Suppose we take the definitions we’re given. In that case, let’s be very clear that epidemic recessions are quite different from financial recessions. The coordination failure isn’t about “expectations” or other residuals, it’s about a real biological phenomenon that can be meaningfully measured. (I’m skeptical of our ability to measure expectations meaningfully, but that’s another story.) The coordination failure can be resolved (in part) through Pigouvian/Coasean policies—though fiscal and monetary policy have a role to play, this isn’t about getting shovels in the dirt or scaring the bond vigilantes. In the absence of policy that actually addresses the failure, the recession will be severe. The severity of the COVID recession for so many people in the US is an indicator of realtime policy failure. It’s a really bad failure, especially given how well-prepared we were by historical standards.

A recession definition that’s focused on the duration of the decline instead of its magnitude, or recovery time, or dispersion of losses, or some combination, or even a composite Ramsey-like indicator of welfare losses (let’s dream) isn’t really equipped to describe an epidemic recession.
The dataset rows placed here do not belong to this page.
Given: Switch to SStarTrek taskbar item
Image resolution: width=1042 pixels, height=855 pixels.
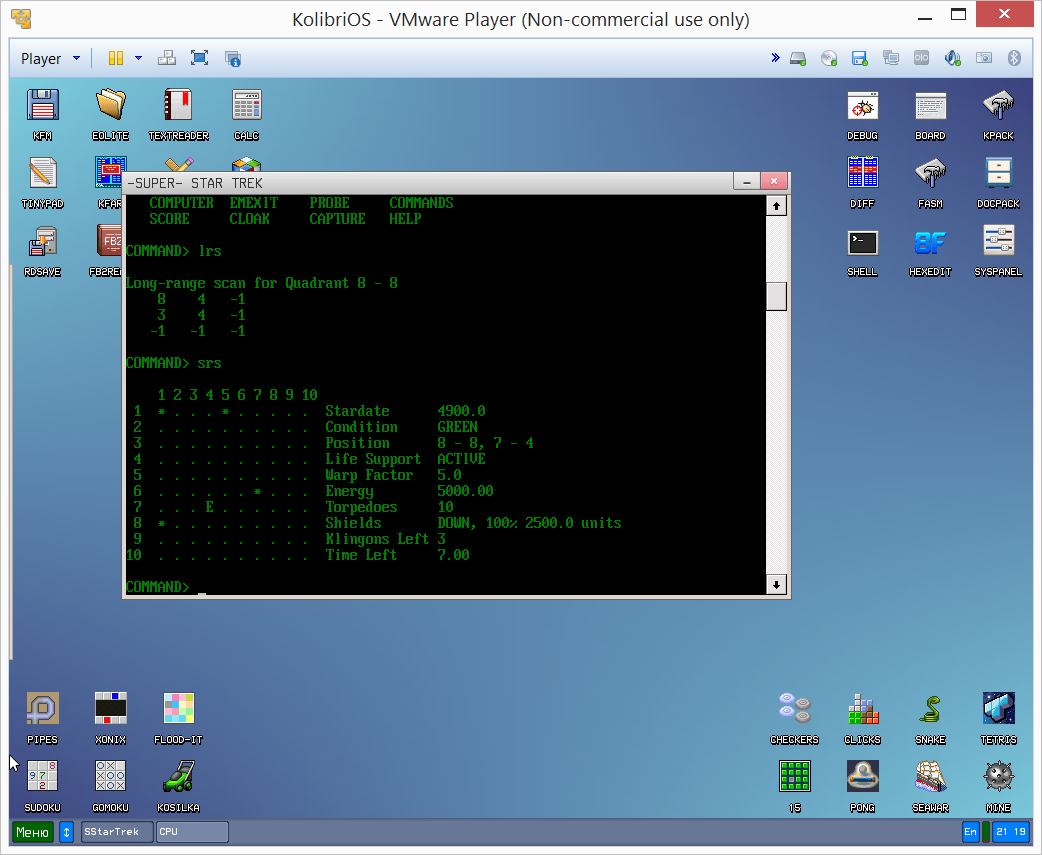Looking at the screenshot, I should pyautogui.click(x=116, y=832).
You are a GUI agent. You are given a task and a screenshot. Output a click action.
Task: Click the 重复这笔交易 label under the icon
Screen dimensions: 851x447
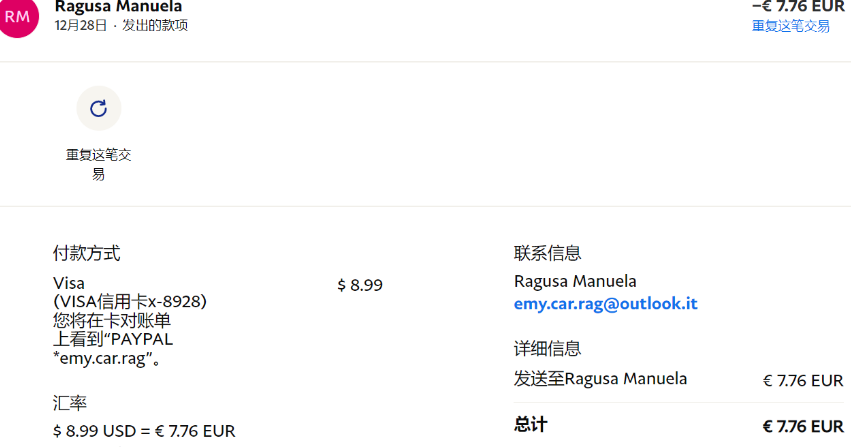(x=98, y=164)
I’m not sure what the NBER/current macro definition is equipped to describe. I’m not sure why I (as a person experiencing the economy, or even as an economist studying it) should care about what it does describe beyond its attenuated connection to the suffering people experience when the economy isn’t doing well. True, the Committee decided to call this a recession despite how short it was (“what’s duration got to do with the price of milk?”). A sociobiologist friend once described economists as “phenomenal mathletes playing Calvinball”. To me, this announcement has strong Calvinball energy.